Form-deprivation myopia (FDM) in chicks is one of the key models for studying myopia development. The specific molecular events and activation dynamics within the retina during early FDM stage in chicks remain unclear.

Methods

Retinal transcriptome datasets (GSE161497, GSE227724) were analyzed using DESeq2 and edgeR to identify differentially expressed genes (DEGs). Protein-protein interaction networks were constructed and visualized, with hub genes identified via the Maximal Clique Centrality algorithm. Functional enrichment was analyzed. Western Blot was used to validate β-catenin and phospho-β-catenin protein expression in control, FDM 1d, and FDM 5d chick retinas.

Results

Analysis revealed 36 common DEGs between DESeq2 and edgeR. PPI network analysis identified CTNNB1 (β-catenin), GNAQ, and TSHR as the top three hub genes.
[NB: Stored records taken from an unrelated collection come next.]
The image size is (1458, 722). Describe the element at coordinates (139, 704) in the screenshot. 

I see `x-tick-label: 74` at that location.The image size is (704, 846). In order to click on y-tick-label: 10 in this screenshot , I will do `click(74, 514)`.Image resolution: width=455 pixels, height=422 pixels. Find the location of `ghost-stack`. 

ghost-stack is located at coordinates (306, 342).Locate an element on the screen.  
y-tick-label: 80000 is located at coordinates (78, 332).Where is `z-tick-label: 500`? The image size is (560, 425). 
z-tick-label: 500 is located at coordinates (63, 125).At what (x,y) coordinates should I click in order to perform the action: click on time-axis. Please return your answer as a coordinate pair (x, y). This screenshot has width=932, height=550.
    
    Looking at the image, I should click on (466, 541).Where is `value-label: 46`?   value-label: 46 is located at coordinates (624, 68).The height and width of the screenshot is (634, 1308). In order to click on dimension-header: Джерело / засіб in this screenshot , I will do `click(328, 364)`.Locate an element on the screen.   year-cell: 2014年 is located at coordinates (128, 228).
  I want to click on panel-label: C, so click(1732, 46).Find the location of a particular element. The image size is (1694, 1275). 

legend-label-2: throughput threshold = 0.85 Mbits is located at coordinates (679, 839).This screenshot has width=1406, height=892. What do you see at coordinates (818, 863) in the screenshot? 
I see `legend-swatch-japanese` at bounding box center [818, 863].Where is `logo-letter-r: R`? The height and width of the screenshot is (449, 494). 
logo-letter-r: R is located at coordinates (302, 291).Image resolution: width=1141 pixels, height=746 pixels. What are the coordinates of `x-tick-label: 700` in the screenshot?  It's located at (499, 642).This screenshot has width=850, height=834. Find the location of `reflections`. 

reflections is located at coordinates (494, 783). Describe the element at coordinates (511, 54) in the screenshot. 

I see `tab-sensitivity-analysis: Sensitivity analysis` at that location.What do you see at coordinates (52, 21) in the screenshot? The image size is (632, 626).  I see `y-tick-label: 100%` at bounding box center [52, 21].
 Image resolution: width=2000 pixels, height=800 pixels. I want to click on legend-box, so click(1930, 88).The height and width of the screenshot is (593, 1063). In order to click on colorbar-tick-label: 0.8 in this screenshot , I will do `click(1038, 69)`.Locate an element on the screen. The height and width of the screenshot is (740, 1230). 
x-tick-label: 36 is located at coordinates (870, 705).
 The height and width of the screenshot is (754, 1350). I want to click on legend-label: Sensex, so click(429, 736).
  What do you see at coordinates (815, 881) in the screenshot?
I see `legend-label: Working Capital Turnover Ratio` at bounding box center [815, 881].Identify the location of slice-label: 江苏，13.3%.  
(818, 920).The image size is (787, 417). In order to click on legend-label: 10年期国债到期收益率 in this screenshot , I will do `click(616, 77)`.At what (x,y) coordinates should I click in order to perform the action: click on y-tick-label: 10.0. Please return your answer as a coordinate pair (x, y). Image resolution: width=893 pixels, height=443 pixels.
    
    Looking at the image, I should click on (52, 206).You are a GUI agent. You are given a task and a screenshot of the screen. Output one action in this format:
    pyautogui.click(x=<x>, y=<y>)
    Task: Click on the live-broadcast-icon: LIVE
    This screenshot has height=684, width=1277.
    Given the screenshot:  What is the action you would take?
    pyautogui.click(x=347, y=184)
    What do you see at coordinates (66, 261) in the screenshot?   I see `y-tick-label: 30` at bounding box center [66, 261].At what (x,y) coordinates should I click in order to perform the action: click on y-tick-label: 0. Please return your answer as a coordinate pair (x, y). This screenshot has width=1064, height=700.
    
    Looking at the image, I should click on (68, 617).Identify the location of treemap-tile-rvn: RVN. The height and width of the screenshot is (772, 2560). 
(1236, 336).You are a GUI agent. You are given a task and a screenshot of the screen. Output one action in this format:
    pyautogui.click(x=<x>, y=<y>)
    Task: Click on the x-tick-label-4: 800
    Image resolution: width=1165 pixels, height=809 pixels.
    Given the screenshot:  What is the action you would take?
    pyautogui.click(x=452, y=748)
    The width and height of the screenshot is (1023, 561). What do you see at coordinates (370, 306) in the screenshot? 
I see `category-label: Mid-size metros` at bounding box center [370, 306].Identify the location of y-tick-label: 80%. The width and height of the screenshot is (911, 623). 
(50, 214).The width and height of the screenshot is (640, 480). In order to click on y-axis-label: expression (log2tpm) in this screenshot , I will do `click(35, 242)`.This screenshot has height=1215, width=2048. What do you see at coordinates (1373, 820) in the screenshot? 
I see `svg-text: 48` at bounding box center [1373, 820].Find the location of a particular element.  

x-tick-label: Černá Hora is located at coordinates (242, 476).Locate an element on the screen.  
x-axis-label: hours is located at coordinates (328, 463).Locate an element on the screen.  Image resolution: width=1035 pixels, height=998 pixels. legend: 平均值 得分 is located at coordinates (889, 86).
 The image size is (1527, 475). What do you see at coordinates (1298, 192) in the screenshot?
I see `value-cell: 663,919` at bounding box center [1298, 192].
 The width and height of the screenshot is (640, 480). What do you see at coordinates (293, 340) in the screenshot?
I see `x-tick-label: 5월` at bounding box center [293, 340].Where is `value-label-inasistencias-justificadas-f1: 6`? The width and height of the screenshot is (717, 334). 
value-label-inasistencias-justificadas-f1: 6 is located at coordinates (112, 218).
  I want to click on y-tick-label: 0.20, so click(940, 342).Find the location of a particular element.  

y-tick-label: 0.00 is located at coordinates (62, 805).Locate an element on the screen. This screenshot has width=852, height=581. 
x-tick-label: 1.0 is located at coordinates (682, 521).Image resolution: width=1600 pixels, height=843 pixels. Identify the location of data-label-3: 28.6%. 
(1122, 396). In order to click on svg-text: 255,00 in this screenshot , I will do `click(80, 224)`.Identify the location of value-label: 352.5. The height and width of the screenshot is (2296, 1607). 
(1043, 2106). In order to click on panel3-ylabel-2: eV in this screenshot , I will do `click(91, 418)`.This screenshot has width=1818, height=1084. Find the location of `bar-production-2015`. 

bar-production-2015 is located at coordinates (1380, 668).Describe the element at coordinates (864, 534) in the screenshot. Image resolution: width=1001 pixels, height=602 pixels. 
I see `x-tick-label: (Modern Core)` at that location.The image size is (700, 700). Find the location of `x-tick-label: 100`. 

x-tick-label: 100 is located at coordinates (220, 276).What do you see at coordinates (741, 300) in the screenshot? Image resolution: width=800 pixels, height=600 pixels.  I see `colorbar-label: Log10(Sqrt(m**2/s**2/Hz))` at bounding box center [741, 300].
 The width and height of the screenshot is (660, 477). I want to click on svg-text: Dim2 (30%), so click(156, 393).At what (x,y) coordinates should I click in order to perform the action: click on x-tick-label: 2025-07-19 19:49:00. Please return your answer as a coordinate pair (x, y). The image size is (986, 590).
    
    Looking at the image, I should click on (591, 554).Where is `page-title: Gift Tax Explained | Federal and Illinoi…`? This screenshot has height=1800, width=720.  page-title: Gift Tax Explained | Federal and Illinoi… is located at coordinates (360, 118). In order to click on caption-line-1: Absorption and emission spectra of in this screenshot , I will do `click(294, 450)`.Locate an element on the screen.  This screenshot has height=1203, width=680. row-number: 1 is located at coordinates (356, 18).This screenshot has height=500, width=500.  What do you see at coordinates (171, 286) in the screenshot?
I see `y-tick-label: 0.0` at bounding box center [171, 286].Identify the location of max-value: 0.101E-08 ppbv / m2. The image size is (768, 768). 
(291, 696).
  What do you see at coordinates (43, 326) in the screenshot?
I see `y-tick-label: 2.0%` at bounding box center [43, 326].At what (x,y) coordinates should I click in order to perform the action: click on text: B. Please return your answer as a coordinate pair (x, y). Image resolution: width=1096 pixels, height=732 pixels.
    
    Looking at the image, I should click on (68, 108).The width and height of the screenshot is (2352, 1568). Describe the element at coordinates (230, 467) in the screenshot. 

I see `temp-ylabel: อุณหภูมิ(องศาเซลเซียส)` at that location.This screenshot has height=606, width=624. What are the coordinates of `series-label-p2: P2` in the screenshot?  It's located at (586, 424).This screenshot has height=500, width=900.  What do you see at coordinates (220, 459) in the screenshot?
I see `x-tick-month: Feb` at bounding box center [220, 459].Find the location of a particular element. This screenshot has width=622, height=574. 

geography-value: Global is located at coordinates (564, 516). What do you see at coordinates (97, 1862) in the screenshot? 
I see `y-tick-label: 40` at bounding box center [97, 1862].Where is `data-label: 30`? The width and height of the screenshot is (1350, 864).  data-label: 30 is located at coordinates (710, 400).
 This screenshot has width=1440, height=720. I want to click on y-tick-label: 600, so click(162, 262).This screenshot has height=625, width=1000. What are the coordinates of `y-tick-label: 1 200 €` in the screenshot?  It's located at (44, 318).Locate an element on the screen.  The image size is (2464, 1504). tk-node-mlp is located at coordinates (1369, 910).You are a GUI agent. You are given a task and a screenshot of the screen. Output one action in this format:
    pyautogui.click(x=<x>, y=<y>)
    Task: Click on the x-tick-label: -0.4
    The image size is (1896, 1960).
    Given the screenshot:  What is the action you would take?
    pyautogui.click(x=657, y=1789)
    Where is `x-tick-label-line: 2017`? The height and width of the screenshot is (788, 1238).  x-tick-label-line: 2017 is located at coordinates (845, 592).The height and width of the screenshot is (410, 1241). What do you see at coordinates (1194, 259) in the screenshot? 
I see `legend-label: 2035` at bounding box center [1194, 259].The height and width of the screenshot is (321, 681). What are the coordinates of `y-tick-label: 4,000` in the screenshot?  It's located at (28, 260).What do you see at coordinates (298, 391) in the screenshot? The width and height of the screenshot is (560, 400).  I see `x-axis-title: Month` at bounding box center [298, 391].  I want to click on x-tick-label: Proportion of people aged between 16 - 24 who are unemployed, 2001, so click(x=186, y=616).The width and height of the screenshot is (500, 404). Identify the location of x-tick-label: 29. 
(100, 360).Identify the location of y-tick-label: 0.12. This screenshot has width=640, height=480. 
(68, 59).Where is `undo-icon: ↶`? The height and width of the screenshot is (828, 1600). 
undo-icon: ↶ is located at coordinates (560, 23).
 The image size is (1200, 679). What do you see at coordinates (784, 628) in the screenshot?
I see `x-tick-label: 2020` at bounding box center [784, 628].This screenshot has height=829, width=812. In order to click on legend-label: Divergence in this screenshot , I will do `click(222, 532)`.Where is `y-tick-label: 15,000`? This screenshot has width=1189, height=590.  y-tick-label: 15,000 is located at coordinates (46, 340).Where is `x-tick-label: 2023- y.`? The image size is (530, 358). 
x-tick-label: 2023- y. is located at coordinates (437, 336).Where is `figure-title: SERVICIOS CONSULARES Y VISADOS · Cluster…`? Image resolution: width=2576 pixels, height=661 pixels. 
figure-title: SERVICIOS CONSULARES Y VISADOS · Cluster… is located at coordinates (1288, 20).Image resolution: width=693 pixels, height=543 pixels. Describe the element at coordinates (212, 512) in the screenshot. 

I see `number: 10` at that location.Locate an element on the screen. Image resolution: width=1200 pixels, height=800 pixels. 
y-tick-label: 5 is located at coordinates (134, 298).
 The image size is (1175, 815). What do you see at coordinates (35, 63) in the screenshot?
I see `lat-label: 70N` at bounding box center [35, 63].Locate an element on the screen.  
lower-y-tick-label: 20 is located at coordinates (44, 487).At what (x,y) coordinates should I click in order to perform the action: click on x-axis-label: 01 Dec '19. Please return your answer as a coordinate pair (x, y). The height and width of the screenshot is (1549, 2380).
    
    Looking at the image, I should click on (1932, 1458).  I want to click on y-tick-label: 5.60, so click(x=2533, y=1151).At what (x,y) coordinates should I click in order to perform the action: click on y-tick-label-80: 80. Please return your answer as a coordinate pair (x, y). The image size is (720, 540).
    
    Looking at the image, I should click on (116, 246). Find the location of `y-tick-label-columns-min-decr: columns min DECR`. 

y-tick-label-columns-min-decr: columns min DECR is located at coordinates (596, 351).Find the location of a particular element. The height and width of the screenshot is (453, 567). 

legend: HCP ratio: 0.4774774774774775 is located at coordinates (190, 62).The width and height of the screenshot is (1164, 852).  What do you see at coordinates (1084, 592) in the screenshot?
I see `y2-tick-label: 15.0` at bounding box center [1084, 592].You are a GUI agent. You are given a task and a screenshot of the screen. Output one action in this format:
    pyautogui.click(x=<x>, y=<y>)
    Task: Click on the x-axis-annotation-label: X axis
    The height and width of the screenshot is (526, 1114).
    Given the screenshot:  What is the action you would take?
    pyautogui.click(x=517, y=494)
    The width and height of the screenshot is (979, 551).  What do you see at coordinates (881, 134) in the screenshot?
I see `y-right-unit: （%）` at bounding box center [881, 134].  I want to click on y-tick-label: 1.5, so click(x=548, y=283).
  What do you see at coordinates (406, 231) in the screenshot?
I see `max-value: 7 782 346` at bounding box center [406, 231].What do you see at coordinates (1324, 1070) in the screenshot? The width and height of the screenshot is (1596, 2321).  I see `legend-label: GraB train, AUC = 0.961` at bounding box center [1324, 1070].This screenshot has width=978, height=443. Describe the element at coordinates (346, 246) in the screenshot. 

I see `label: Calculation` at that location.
Western Blot demonstrated significant and sustained upregulation of both total β-catenin and phospho-β-catenin protein levels in FDM 1d and FDM 5d retinas compared to controls, with peak expression at FDM 5d within observed time.

Conclusion

This study provides evidence of sustained activation of the Wnt/β-catenin signaling pathway specifically within the chick retina during early FDM development, highlighted by CTNNB1 as a top hub gene and confirmed by progressive increases in both total and activated β-catenin protein. This suggests a potentially conserved role for retinal Wnt/β-catenin signaling in myopia pathogenesis.